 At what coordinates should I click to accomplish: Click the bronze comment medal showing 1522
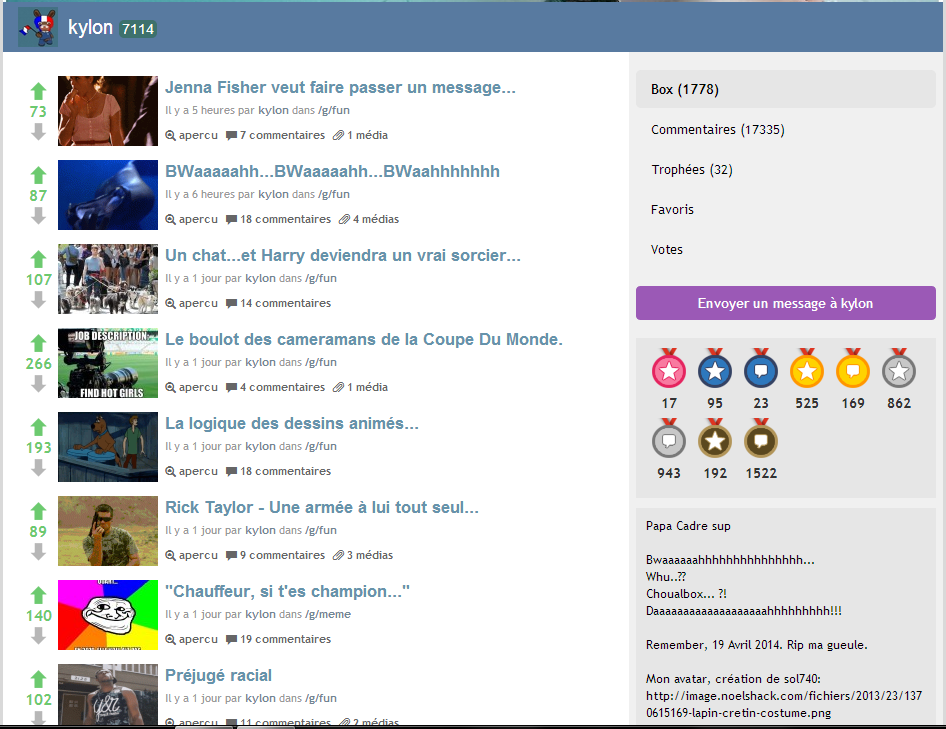760,440
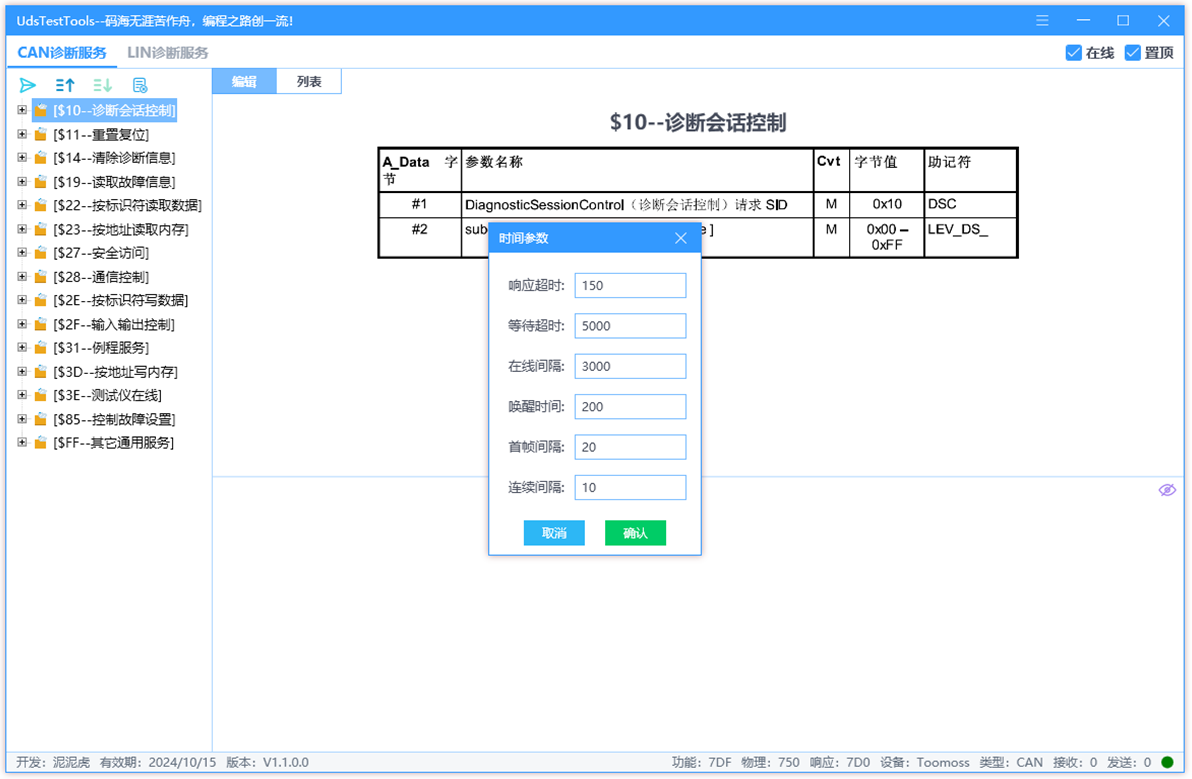This screenshot has width=1192, height=779.
Task: Disable the 置顶 checkbox
Action: click(1131, 53)
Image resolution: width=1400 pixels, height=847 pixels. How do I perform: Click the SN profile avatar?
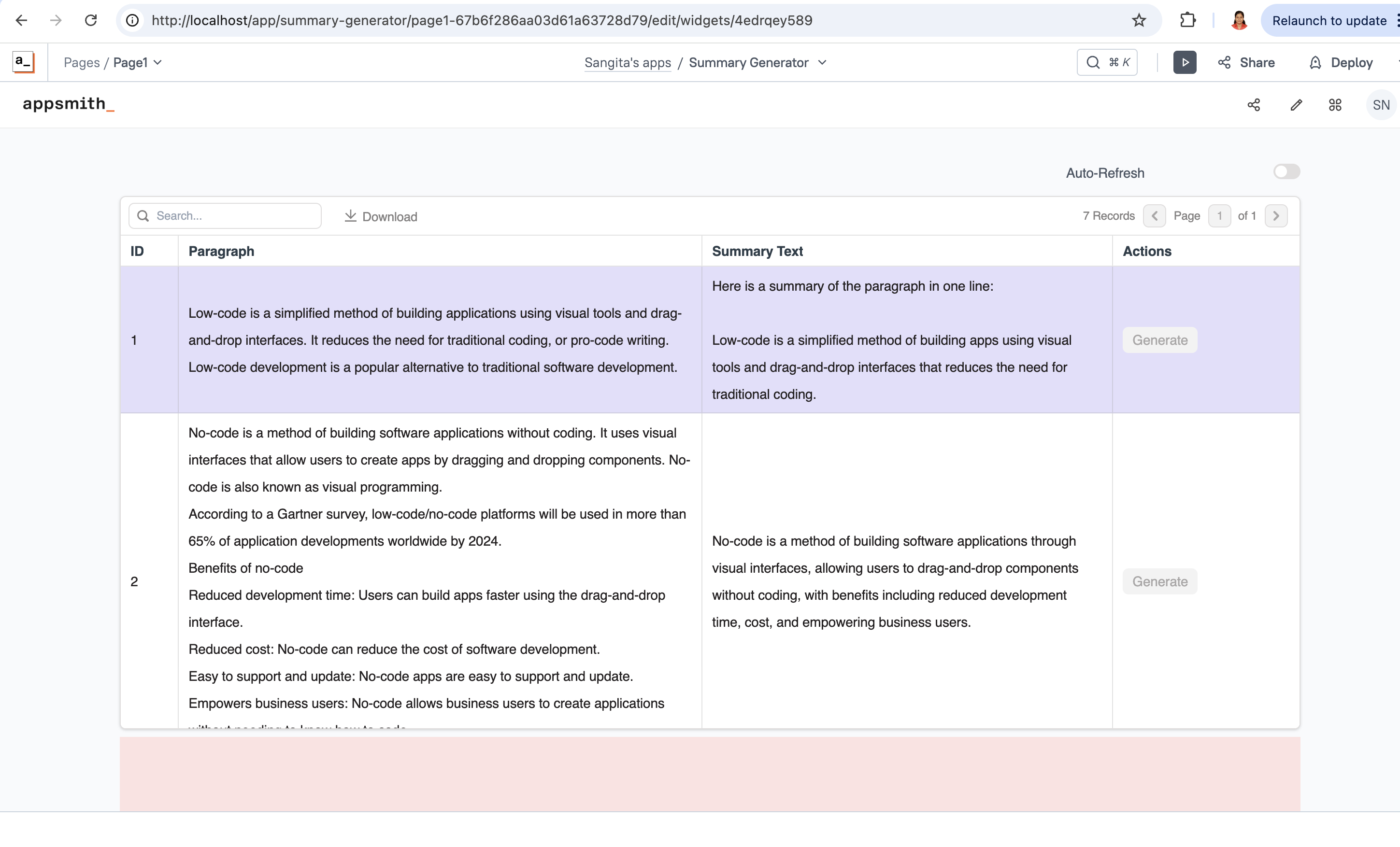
----
把上面的各行改写成带编号的列表，略去空行，图片不要放进答案。

1.  At what coordinates should I click to accomplish: Click the bronze comment medal showing 1522
2. 760,440
3. This screenshot has width=1192, height=779.
4. Task: Disable the 置顶 checkbox
5. Action: click(1131, 53)
6. Image resolution: width=1400 pixels, height=847 pixels. How do I perform: Click the SN profile avatar?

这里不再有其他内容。